Would you please return the lines of the entries below starting at the line that has "Instruction: Click the star" and ending at the line that has "The image size is (979, 567).", both included, exactly as they are?

*Dataset entries*.

*** Block opens ***

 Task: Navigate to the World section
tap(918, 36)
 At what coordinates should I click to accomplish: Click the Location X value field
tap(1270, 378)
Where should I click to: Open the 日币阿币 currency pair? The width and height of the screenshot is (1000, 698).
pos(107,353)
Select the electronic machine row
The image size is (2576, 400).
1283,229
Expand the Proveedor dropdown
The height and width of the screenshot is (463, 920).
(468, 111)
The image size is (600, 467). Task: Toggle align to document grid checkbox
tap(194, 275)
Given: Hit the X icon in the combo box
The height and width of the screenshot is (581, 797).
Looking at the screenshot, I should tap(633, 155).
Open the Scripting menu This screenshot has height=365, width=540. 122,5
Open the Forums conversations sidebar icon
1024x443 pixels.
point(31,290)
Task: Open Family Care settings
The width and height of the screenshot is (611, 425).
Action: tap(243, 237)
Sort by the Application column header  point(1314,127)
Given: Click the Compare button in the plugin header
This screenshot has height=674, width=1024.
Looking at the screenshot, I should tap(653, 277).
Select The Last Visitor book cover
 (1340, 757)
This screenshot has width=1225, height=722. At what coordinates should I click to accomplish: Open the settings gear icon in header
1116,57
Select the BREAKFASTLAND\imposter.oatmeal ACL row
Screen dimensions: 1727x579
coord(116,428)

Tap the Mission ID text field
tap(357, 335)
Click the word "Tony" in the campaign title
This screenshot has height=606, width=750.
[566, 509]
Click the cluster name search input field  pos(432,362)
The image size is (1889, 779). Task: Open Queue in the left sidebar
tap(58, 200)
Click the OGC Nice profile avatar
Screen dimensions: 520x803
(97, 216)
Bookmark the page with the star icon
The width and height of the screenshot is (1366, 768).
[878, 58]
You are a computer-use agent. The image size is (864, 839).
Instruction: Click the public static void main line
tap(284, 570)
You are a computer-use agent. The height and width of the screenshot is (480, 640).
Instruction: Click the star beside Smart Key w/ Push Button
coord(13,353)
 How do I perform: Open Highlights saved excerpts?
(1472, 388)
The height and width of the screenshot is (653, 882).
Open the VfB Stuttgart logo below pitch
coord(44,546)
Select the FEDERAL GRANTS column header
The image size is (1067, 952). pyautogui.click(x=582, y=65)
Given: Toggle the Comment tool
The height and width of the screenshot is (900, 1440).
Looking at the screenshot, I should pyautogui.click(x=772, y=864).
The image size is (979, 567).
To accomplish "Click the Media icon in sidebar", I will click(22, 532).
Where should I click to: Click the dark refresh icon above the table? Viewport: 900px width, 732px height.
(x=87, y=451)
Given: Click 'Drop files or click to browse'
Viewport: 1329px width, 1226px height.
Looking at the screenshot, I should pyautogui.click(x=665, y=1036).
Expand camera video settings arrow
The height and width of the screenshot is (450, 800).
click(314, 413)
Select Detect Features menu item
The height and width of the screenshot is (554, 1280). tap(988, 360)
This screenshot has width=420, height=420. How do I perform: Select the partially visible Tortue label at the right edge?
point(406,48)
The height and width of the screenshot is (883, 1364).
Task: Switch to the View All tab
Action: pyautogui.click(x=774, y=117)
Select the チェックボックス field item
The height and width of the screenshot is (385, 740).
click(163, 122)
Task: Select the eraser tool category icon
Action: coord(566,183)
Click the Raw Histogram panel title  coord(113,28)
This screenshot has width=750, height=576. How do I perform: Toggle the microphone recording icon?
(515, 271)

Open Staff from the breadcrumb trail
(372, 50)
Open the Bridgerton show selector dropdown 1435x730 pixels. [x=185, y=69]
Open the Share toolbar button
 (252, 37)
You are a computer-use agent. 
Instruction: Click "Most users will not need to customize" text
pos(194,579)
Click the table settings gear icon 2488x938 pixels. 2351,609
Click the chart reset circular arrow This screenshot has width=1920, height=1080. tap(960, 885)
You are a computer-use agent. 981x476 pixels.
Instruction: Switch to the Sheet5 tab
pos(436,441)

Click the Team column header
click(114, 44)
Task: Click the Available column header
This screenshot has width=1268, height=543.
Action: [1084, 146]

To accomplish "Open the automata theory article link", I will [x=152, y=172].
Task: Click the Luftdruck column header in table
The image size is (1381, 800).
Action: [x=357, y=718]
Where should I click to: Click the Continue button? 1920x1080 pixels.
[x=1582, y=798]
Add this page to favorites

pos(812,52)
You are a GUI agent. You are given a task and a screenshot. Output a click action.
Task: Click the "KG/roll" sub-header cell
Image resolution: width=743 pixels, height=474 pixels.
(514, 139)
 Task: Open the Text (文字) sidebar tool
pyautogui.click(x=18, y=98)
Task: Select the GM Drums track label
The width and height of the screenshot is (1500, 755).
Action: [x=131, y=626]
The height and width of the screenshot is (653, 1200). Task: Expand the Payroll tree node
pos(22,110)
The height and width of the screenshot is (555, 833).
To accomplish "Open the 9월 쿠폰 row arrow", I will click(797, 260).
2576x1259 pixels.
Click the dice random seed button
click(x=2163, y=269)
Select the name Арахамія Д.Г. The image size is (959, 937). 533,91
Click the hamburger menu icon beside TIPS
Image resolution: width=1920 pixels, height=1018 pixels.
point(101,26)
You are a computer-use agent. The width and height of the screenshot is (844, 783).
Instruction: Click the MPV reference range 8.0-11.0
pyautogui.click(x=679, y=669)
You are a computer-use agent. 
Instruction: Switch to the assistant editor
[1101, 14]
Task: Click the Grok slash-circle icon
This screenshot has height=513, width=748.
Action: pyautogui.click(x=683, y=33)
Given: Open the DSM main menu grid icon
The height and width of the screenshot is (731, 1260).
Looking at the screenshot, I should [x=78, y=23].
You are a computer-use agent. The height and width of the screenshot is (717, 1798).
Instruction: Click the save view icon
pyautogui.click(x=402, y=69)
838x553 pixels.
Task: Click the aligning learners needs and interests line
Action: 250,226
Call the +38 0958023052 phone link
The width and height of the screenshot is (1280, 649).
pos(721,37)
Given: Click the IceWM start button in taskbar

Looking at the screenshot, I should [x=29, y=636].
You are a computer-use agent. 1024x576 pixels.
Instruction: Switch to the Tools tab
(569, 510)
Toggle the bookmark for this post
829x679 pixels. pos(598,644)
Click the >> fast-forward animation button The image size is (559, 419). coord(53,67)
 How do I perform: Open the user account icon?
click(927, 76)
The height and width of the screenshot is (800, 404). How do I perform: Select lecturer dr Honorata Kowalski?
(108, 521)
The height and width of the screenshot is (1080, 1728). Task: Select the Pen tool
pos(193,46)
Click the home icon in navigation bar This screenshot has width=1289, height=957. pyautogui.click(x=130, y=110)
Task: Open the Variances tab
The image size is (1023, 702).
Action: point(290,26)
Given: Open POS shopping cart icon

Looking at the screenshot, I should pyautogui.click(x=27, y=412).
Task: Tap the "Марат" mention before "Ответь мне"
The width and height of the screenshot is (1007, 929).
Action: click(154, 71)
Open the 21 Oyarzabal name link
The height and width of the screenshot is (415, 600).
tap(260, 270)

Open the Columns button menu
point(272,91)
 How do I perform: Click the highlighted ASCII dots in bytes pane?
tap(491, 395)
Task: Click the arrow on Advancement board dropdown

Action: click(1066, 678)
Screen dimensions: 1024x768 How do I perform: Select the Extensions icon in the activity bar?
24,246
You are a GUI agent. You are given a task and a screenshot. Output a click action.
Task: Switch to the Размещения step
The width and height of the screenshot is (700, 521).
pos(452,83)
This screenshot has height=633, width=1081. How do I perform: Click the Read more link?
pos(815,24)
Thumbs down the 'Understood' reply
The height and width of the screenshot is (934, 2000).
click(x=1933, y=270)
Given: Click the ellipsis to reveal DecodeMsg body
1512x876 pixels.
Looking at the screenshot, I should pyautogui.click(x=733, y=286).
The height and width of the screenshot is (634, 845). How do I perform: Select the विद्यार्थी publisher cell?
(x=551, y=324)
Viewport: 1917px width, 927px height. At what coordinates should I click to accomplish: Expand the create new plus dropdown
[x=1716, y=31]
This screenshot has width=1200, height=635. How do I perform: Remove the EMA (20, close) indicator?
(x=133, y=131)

*** Block closes ***

*Answer to this exercise*.
Instruction: Click the star beside Smart Key w/ Push Button
coord(13,353)
 How do I perform: Open Highlights saved excerpts?
(1472, 388)
The height and width of the screenshot is (653, 882).
Open the VfB Stuttgart logo below pitch
coord(44,546)
Select the FEDERAL GRANTS column header
The image size is (1067, 952). pyautogui.click(x=582, y=65)
Given: Toggle the Comment tool
The height and width of the screenshot is (900, 1440).
Looking at the screenshot, I should pyautogui.click(x=772, y=864).
The image size is (979, 567).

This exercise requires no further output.